Letters
The Spellings Commission Backs Off
To the Faculty Newsletter:
I read with interest Professor Jonathan King’s article on the Spellings Commission and the issue of standardized testing. I’ve been following the Spellings Commission – and the fallout – closely as one of the main functions of the Teaching and Learning Laboratory is to help faculty assess the effectiveness of their pedagogical and curricular innovations (without the use of standardized tests, however). My sense is that Secretary Spellings has backed off from the concept of standardized tests. For example, the Chronicle of Higher Education (2/1/08) quoted her in a speech to the National Press Club in December as saying, “All colleges should be allowed to describe their own unique missions" and be judged against that. She went on to say, "That is totally within the jurisdiction of each institution.”
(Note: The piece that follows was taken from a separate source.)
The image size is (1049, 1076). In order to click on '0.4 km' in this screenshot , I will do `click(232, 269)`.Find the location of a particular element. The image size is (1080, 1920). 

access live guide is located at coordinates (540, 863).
Dean Daniel Hastings, along with staff members in the Dean for Undergraduate Education’s office and the Office of Institutional Research, has been involved in the assessment issue both as it affects MIT and nationally. For example, Dean Hastings was MIT’s representative to a task force of the National Association of Land Grant Universities and Colleges (NASLGUC), which created the Voluntary System of Accountability (VSA). A university that agrees to abide by the VSA, among other things, is required to administer one of three standardized tests. We advised Dean Hastings not to agree to the VSA because of the requirement to use a standardized test. In addition, Dean Hastings is the chair of a Consortium on Financing in Higher Education (COFHE) working group that is writing a white paper on assessment.
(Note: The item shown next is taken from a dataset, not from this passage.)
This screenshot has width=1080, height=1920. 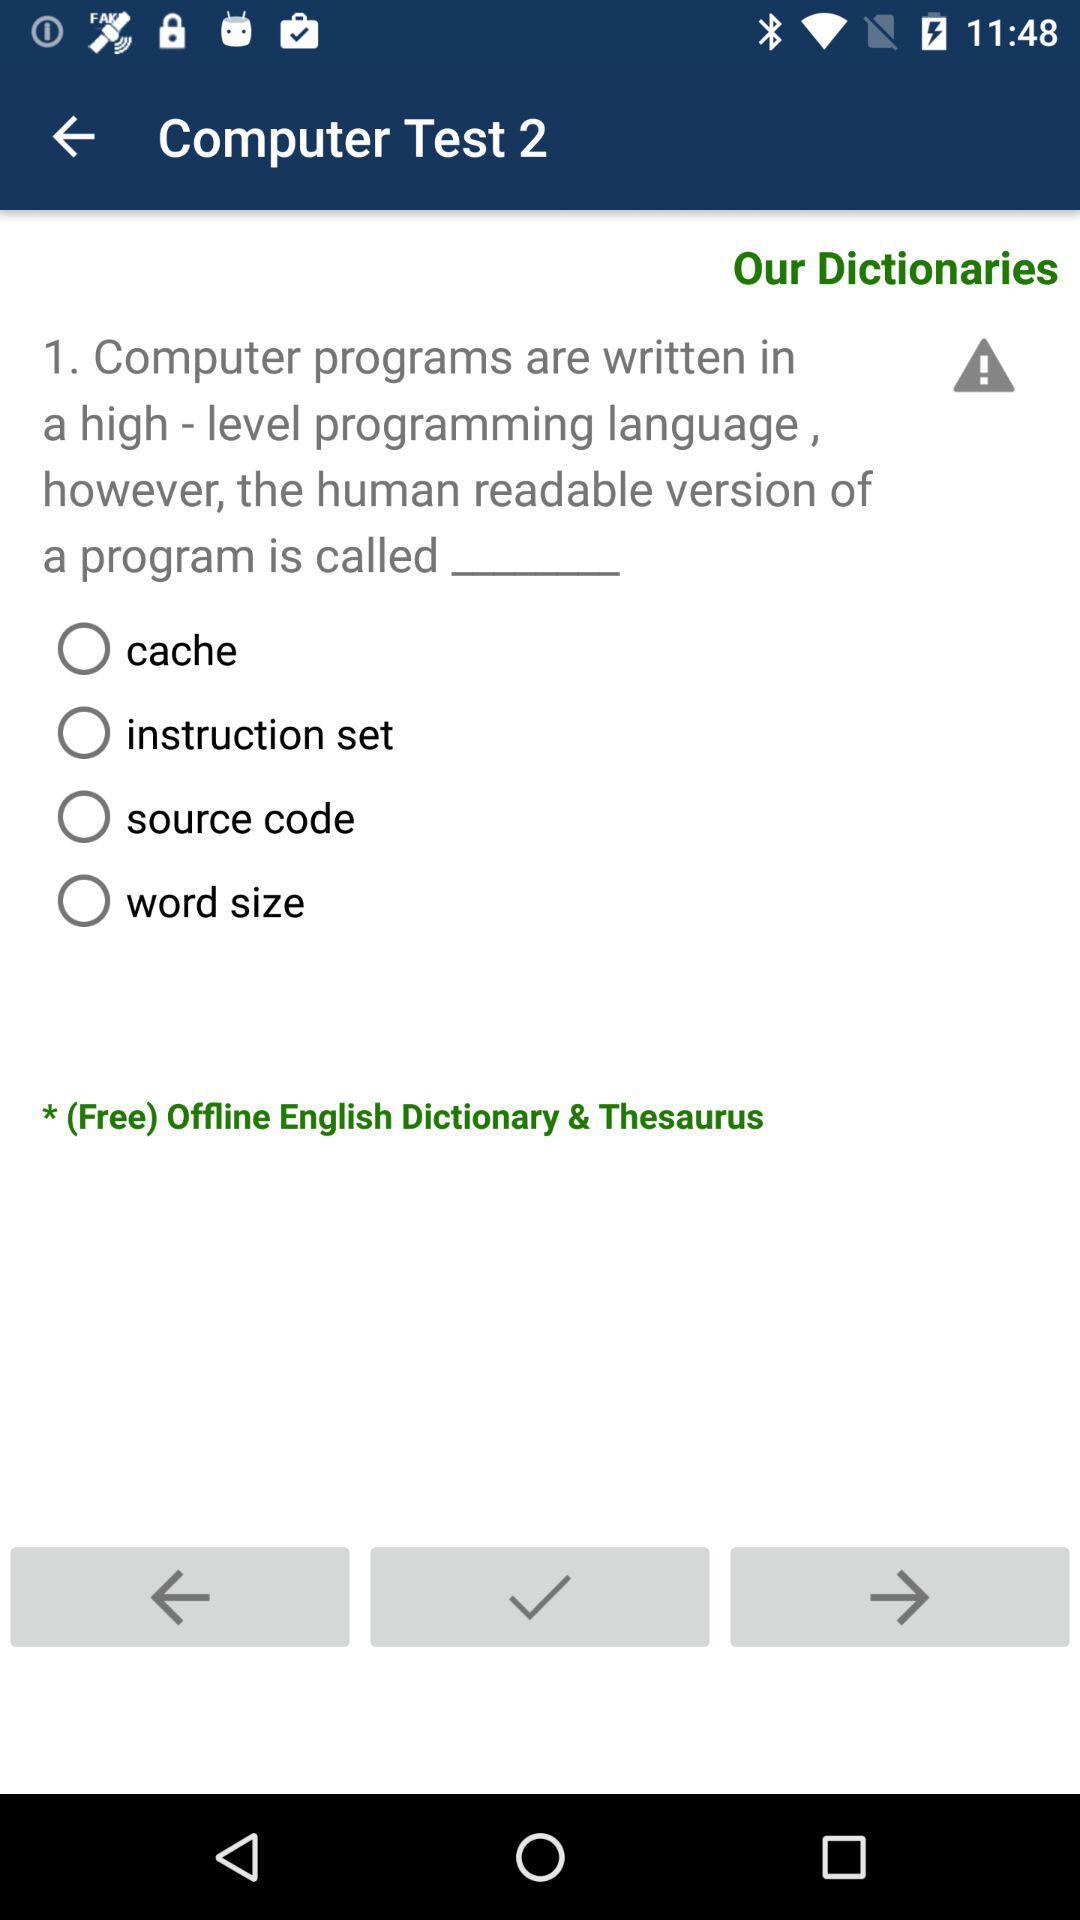 I want to click on go back, so click(x=180, y=1596).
With that said, we have agreed to participate in an experiment to administer the Collegiate Learning Assessment (CLA) to a small number of our students as part of a FIPSE (Fund for the Improvement of Post Secondary Education) research project to see what data the CLA generates. We have also consented to pilot two new instruments being developed by the National Academy of Engineering (NAE) that are similar to the National Survey of Student Engagement, but specifically for engineering students. (The NAE would also like us to pilot a faculty version.) However, we will not agree to any content-based standardized tests for the reasons Professor King mentions in his article.